Clinical Research
The Presence of bacterial colonies that are adherent to the tissue surface are recognized as deterrents to wound healing. Pressure injury which results in ulceration is often chronic and difficult to heal primarily and may present unique challenges for surgical reconstruction due to the microbial burden. Evidence shows that pure Hypochlorous Acid (HOCl) based cleanser*, is able to remove bacteria, associated slime like materials, and necrotic tissue that are all usually associated with problem wounds.
Methods:
We present a retrospective review of a series of 18 surgical reconstructive procedures for pressure ulceration over a 2-year period using Hypochlorous Acid (HOCl) based cleanser to help reduce the bacterial burden prior to closure. Over the 2- year period 46 patients presented with 62 pressure ulcers, with some patients presenting with multiple ulcers. Eighteen patients showed evidence of acute infection and or significant bioburden and underwent cleansing with pure Hypochlorous Acid to help reduce the risk of post operative infection. Cleansing was performed either as NPWTi-d** with HOCL as the instillation fluid or HOCL was utilized in the operating room as a 10 min soak gauze onto the wound bed.
Results:
Eighteen patients received HOCL cleansing. 16 of these received NPWTi-d*8 and 2 received HOCL as a 10 min soak in the operating room. One patient underwent debridement only without surgical closure because of poor nutritional status (X2). One patient underwent surgical closure but was soon transferred to hospice with no additional follow up.

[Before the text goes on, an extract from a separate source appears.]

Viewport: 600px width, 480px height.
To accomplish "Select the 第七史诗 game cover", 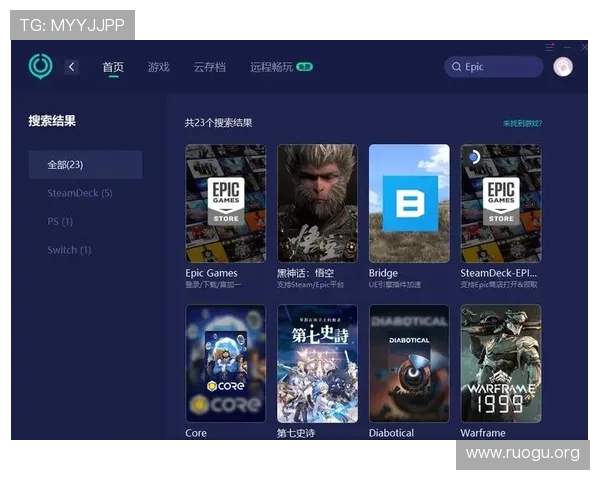I will 317,363.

The 16 patients that received NPWTi-d* underwent staged reconstruction 3-7 days following HOCL NPWT-id. There were no intraoperative complications and no postoperative infections.
The 2 patients that underwent HOCL soak intraoperative for 10 min also had no postoperative infections and no dehiscence.
Discussion:
Pure pHA HOCl is a useful adjunct to address bioburden in pressure ulcer surgery which contaminated wounds and or those with evidence of acute infection. Additionally, the use of HOCL appears to be quite compatible with the use of biological matrices used to promote wound healing such as human dermal matrix and amniotic materials that are often used in pressure ulcer surgery.